The main references are [], [].
Let \((X, \omega)\) be a \(2n\) dimensional symplectic manifold. Fix an
almost compatible complex structure \(J\) on \(X\).
[Novikov Field]
The Novikov field with \(\mathbb C\)-coefficients is the ring of formal power series
\[\Lambda_{\geq 0}:= \left\{\sum_{i=0}^\infty a_i T^{\lambda_i}\st a_i\in \CC, \lambda \in \RR, \lim_{i\to\infty} \lambda_i = \infty\right\}.
\]
See also: the Novikov Ring
[Lagrangian Intersection Floer groups]
Let \((X, \omega)\) be a symplectic manifold. Let \(L_0, L_1\subset (X, \omega)\) be Lagrangian submanifolds whose intersection in \(X\) is transverse. The Lagrangiain intersection Floer complex is the vector space
\[\CF(L_0, L_1):= \bigoplus_{q\in L_0\cap L_1} \Lambda \langle p\rangle \]

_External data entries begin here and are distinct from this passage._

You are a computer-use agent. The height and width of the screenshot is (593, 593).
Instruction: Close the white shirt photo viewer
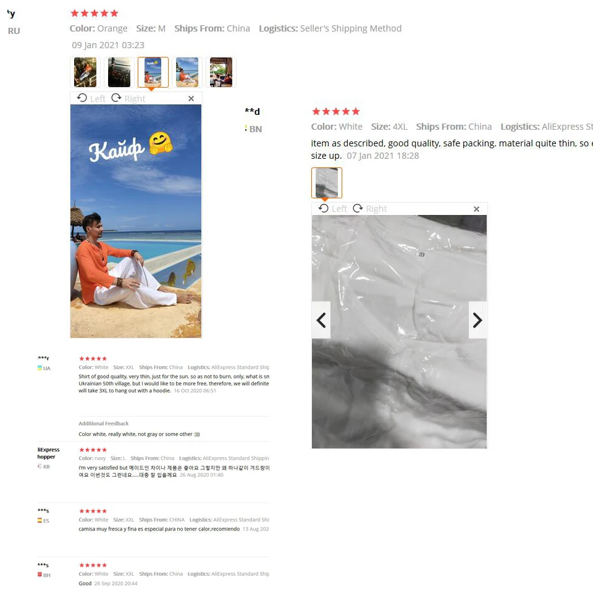pos(476,209)
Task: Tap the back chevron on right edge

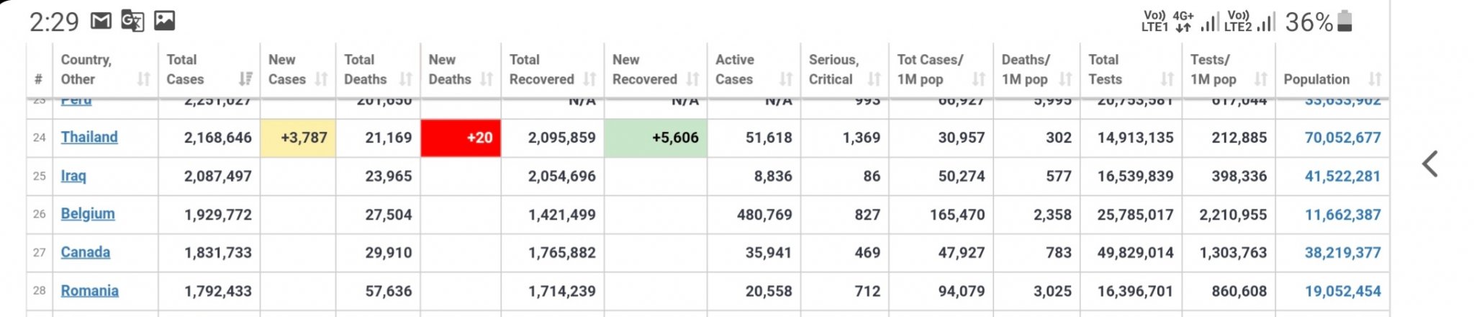Action: [x=1429, y=164]
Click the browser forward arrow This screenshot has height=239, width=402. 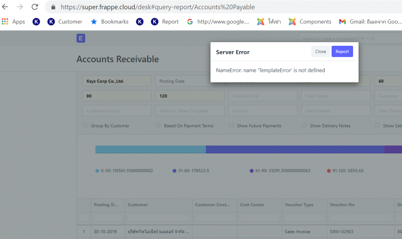pyautogui.click(x=20, y=7)
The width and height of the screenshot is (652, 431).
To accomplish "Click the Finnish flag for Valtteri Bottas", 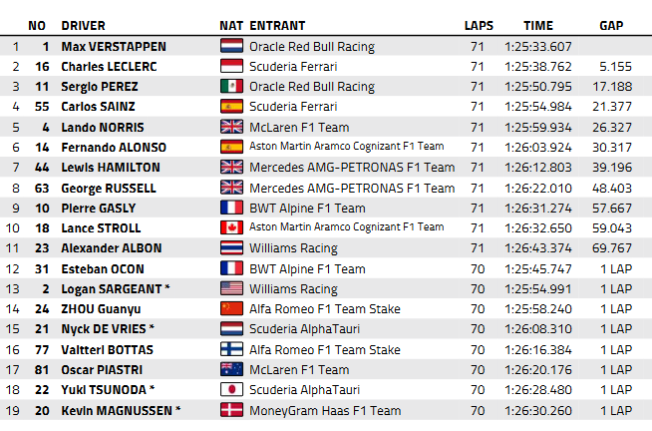I will click(231, 349).
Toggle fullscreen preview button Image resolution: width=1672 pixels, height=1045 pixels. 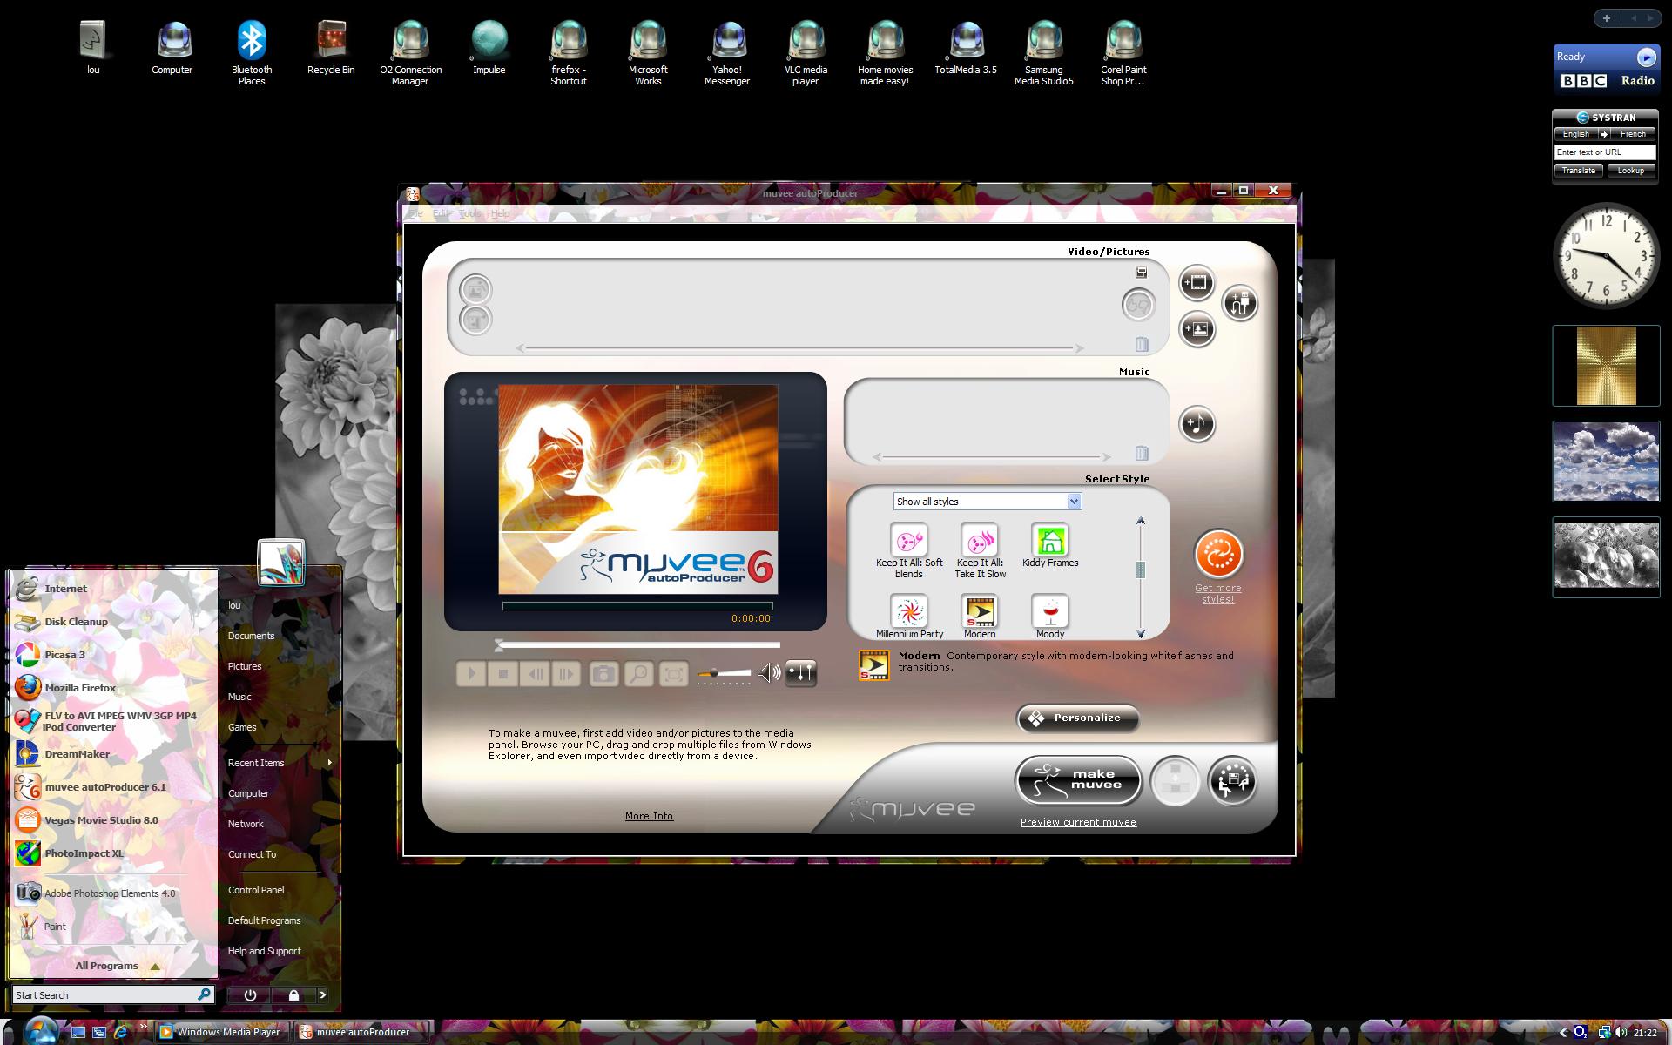[673, 673]
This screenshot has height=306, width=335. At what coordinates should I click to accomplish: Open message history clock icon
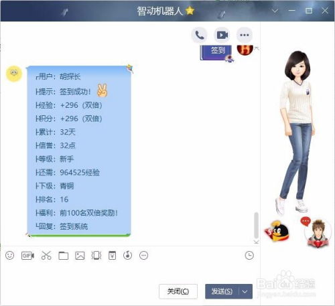(x=249, y=255)
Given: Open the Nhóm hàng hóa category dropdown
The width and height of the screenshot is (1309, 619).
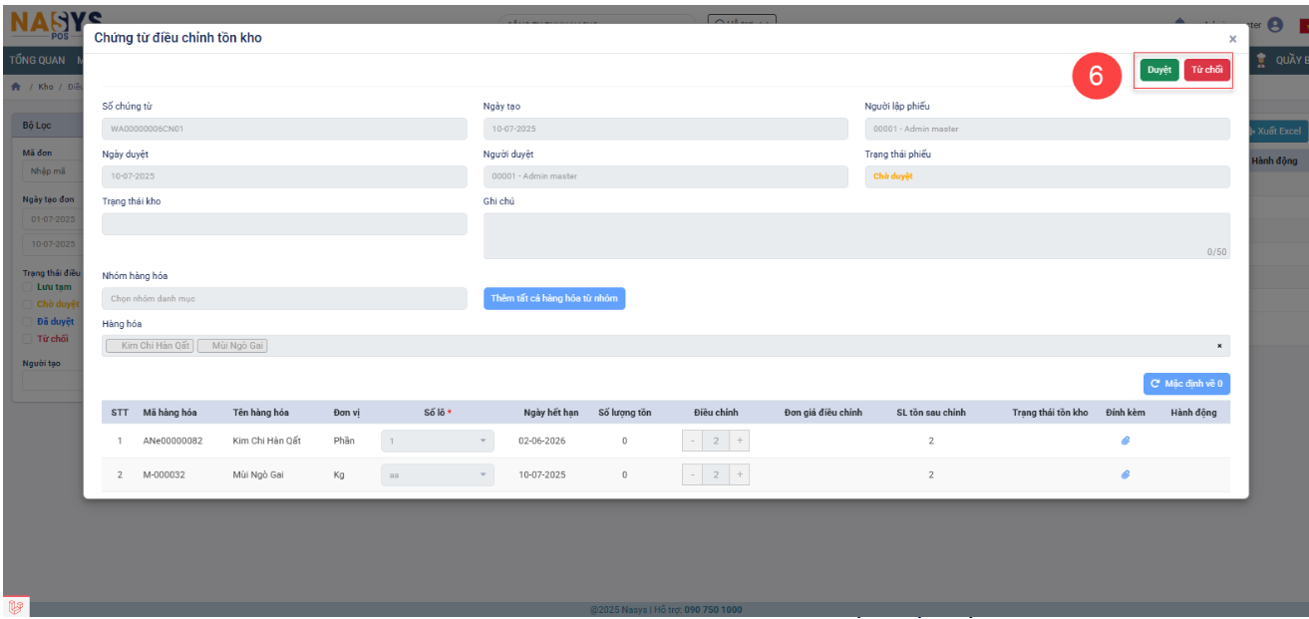Looking at the screenshot, I should coord(284,299).
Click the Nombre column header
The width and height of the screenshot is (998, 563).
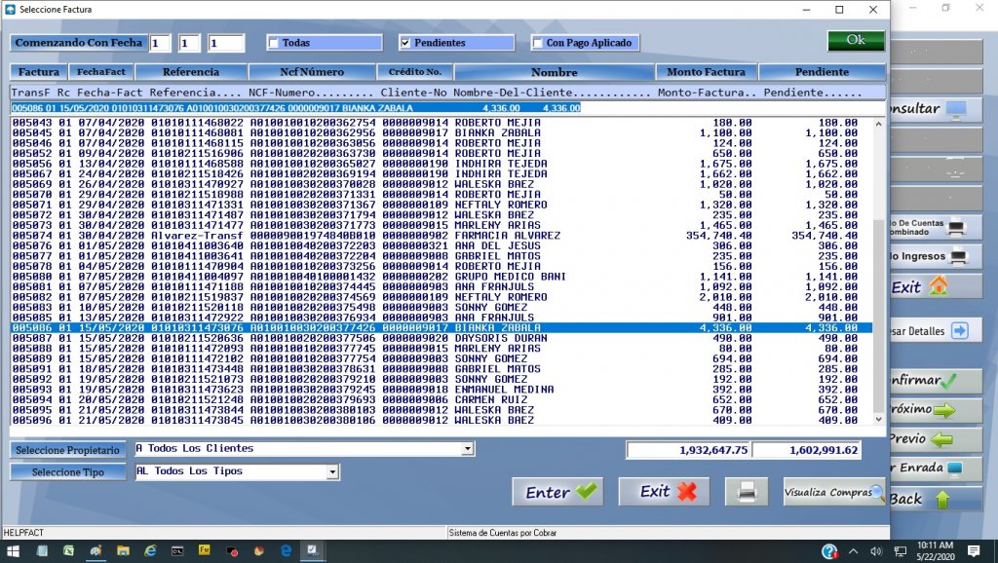[x=554, y=72]
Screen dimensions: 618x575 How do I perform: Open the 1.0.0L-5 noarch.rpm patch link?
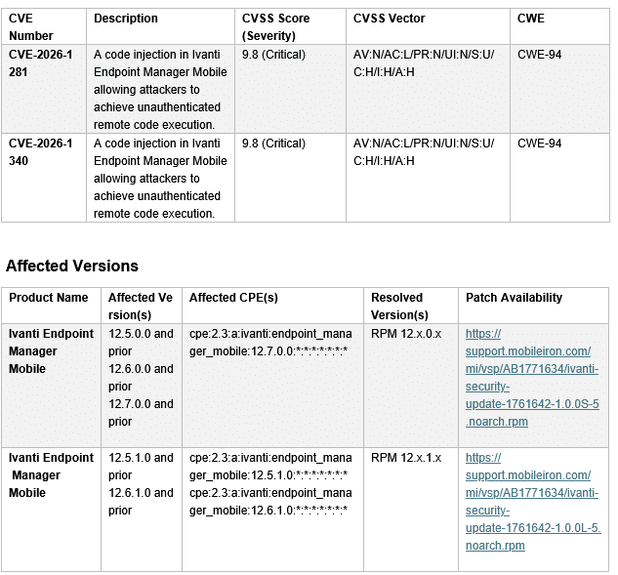(x=532, y=502)
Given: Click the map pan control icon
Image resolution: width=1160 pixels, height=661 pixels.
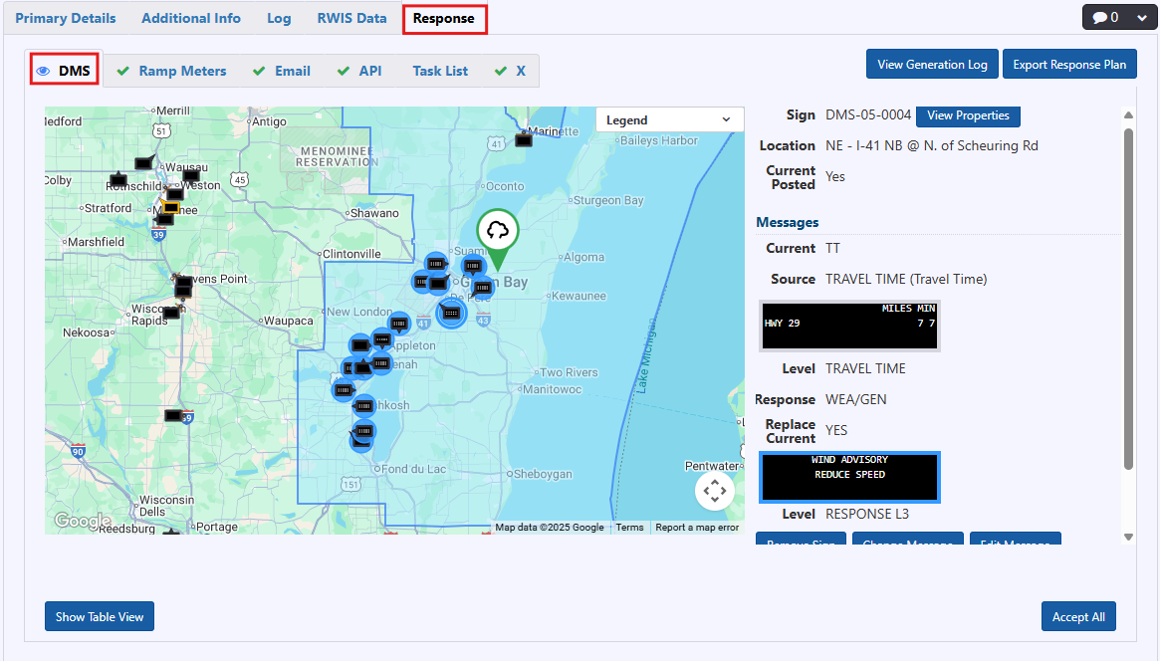Looking at the screenshot, I should tap(714, 490).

equipped with an endomorphism \(\partial: \CF(L_0, L_1)\to \CF(L_0, L_1)\) whose structure coefficients are given by counts of psuedoholomorphic disks. For \(p,q\in L_0\cap L_1\) and \(\beta\in H_2(X, L_1\cup L_2, \ZZ)\), consider the moduli space of strips:
\[\mathcal M(p, q, \beta):= \left\{u: \RR\times [0, 1]\to X \middle | \begin{array}{cc} u(s, t)\to p & \text{ as } s\to-\infty \\ u(s, t)\to q & \text{ as } s\to \infty \\ u(s, 0) \in L_0, u(s, 1)\in L_1 \\ [u]=\beta \end{array}\right. / \RR\]
We work over \(\Lambda\) to ensure convergence of the differential.
Under some extra assumptions, \((m^1)^2=0\), so we get some well-defined cohomology groups \(\HF(L_0, L_1)\), called the Lagrangian intersection Floer cohomology groups of \(L_0, L_1\).
[Invariance of Lagrangian intersection Floer cohomology]
Under appropriate conditions, the Lagrangian intersection Floer cohomology is independent of choices made in its definition and the Hamiltonian isotopy class of \(L_0\) or \(L_1\).
[PSS isomorphism]
If \(L\) bounds no psuedoholomorphic disks, then \(\HF(L, L)\simeq H^\bullet(L, \Lambda)\).
[Fukaya Category]
The Fukaya category \(\Fuk(X)\) is an \(\Lambda\)-linear \(A_\infty\) category whose
morphisms are generated by the Lagrangian Intersection Floer groups \(\CF(L_0, L_1 )\)
compositions \(m^2\) are given by counts of pseudoholomorphic triangles.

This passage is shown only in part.